Le Cirque 2000 has changed, and it’s not merely because Adam Tihany’s swirling Cirque du Soleil interior has finally reached a clash-and-let-clash truce with the old ornate Villard-mansion rooms. When it first opened at the Palace Hotel, Le Cirque 2000 was chastised for its wrenching flamboyance and ungainly flow. Boldface names became apoplectic trying to determine the best tables. Critics appeared in deep incognito to prove that service was racked with favoritism. The kitchen strained to emulate former chef Daniel Boulud’s ethereal touch.

But in the past year, this spectacularly peculiar institution has altered both its mission and its cuisine. It’s become someplace new and vital, mining just enough of its famous mythology to maintain a sense of the celebratory – while avoiding becoming an anachronism. As grandmaster of ceremonies, owner Sirio Maccioni deftly juggles all those arriving at the carnival (all that sly self-effacement and perpetual fretting is just a ruse). Entitled regulars have cozily settled in the library. A new cache of business clientele mixes with tourists and others in the dining rooms. The mood – in all the rooms – is buoyant. The crowd – in all the rooms – is happy.
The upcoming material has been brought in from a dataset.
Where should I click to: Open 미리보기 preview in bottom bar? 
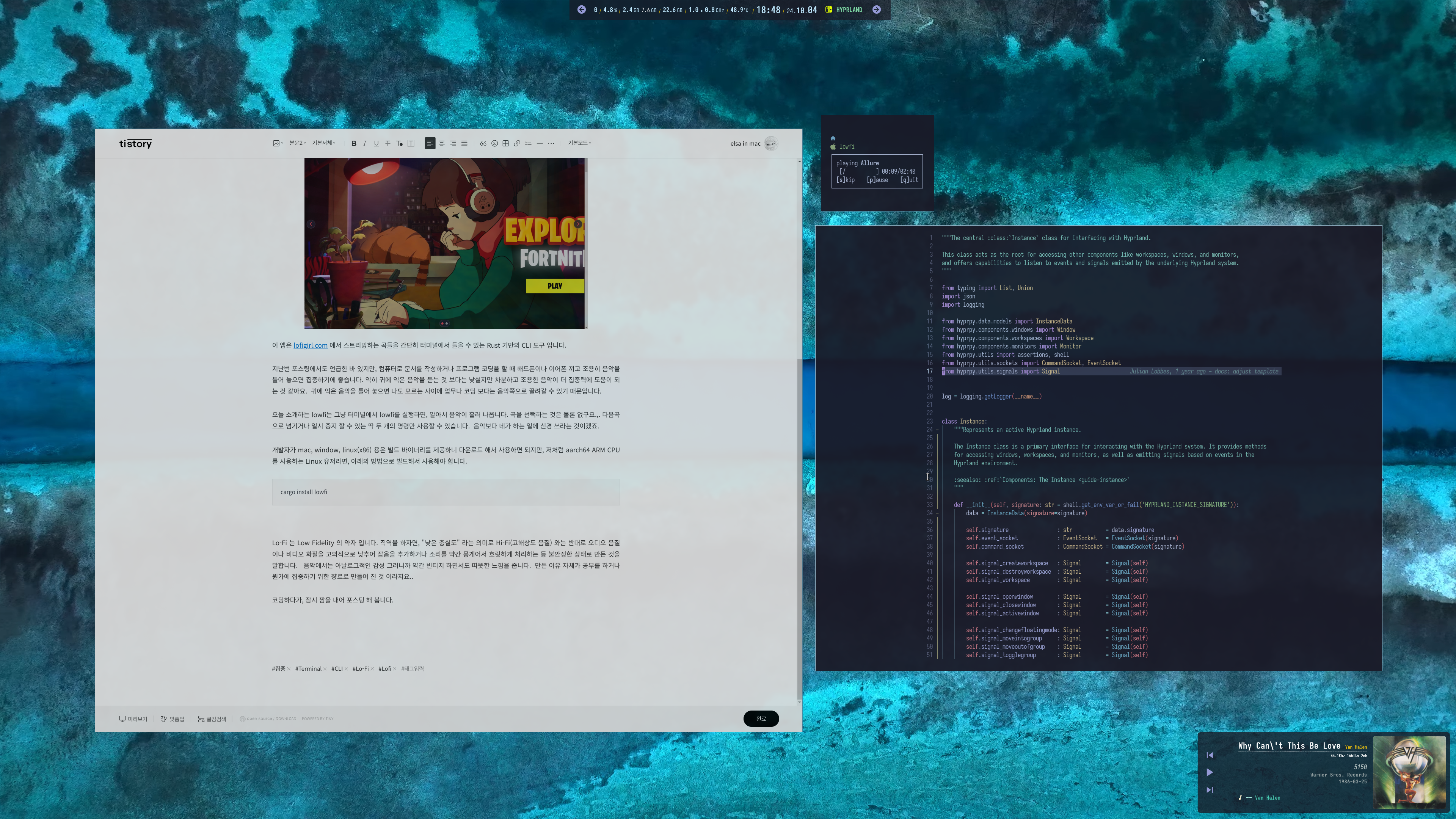(133, 719)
Much of the euphoria is due to the crowd-pleasing ethos of chef Pierre Schaedelin’s kitchen. Tables are no longer marked by uniform rows of that lobster salad and pasta primavera. Instead they’re laden with braised-lamb tortellini in a fragrant shower of aubergine caviar and curry, wonderfully smoky casseroles of sweet porcini and artichokes, and peppery lentil soup with rich, salty prosciutto. Schaedelin’s dishes exhibit no airily stackable architecture; his handling of turbot may be light, but his plates aren’t. In fact, the few times the kitchen stumbles are with dishes like Dover-sole meunière or salmon pavé, which are reminiscent of the old Le Cirque. Neither dish sparks like the moist cod stuffed with brandade and chorizo, or the lean but luscious lamb loin accompanied by slices of shoulder braised with citrus. Garnet-red maigret duck breast was often a house favorite, but now it’s abetted by a bounty of confit with lentils and foie gras and crispy zucchinis. This is not just food to be impressed by. It’s food people want.

Even the desserts no longer merely float by. Oh, classics like that chocolate stove are there. And the chocolate soufflé is lovely. But the new pastry chef excels at amber waves of tarte Tatin, delightful raviolis of pineapple and mango with white ice cream, figs and caramel served alongside a bracing granité spiced with red peppercorn, and a velvety coffee savarin that would make cappuccino seem redundant.

When Sirio would bring the chocolate stove over to his ladies in the old days, they’d play with it, giddily lift the white-chocolate pan, break off a piece of oven door, and leave it mangled but unfinished. You should have seen the blonde investment circle scarfing it down – you’d have thought there was a stock tip inside. As if we need one more reminder, nothing and no one stays the same. One hopes that everybody rises. Le Cirque certainly has.

Le Cirque 2000, 455 Madison Avenue, near 50th Street; 212-303-7788. Lunch, Monday through Saturday, 11:45 a.m. to 2:45 p.m.; dinner, Monday through Saturday, 5:30 to 11 p.m., Sunday to 10 p.m. Appetizers, $12 to $29; entrées, $31 to $39. All major credit cards.